EXCERPTED PASSAGE =
[Start of Attachment]
Since the time I spoke to her the dreaded label has faded and I've realized how I wear the label will be determined by me. The definition I had in my head was incorrect. Parents who have children with CHD are Heart Parents but those among us who offer support, pay it forward and strive to give a voice to this community are Heart Warriors.
I am not a Heart Warrior yet and I am not sure if I will ever be... but I am so very thankful and appreciate of those who have the ability to be one.

Tuesday, September 21, 2010

6 months


Our littlest had his 6 month well visit today and he is doing great. He weighed in at 16 lbs 3 oz (25%) and was 27 1/2 inches long (75%). He is long and lean but there is no concern for the differences in the percentiles especially since the oldest 2 aren't chunky monkeys themselves.
Everything else checked out well developmentally and he appears on track.
[End of Attachment]
RECORD SET =
[Start of Attachment]
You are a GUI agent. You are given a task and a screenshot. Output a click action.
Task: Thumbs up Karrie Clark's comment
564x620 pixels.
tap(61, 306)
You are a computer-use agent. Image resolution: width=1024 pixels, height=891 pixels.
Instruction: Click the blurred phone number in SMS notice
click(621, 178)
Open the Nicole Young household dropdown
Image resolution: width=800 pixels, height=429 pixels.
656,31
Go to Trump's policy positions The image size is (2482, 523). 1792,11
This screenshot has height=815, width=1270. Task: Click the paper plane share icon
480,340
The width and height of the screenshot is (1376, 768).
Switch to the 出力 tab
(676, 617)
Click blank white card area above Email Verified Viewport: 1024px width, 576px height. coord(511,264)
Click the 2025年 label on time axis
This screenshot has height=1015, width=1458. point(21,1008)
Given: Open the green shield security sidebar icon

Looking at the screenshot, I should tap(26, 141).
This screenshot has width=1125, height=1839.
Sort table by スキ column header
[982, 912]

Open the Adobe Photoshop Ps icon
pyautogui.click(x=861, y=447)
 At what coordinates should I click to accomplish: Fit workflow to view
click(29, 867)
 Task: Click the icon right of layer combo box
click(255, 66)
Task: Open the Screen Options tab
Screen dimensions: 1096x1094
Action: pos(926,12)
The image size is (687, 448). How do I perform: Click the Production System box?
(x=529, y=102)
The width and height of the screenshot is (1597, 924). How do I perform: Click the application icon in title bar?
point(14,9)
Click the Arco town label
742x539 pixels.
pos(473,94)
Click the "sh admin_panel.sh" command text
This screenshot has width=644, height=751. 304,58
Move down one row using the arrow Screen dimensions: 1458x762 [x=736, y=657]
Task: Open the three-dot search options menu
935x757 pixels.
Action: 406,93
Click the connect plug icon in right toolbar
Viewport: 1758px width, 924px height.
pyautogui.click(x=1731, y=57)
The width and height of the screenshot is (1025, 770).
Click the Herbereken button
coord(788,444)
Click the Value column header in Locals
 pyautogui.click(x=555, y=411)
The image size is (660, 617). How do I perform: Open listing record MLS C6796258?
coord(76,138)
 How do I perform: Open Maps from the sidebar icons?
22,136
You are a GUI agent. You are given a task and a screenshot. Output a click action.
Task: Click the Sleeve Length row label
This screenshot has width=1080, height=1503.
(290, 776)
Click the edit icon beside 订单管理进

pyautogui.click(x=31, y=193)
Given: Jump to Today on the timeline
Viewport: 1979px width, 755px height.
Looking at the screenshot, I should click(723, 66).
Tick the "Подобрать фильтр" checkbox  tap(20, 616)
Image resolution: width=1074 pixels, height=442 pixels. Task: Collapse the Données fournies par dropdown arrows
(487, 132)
[End of Attachment]
EXERCISE DETAILS =
Answer these questions about the excerpt on heart parents and the 6-month checkup:
1. What does the writer call those who offer support, pay it forward and strive to give a voice to the CHD community?
2. How much did the baby weigh at his 6-month well visit?
3. How long was he at that visit?

EXERCISE RESULT =
1. Heart Warriors
2. 16 lbs 3 oz (25%)
3. 27 1/2 inches (75%)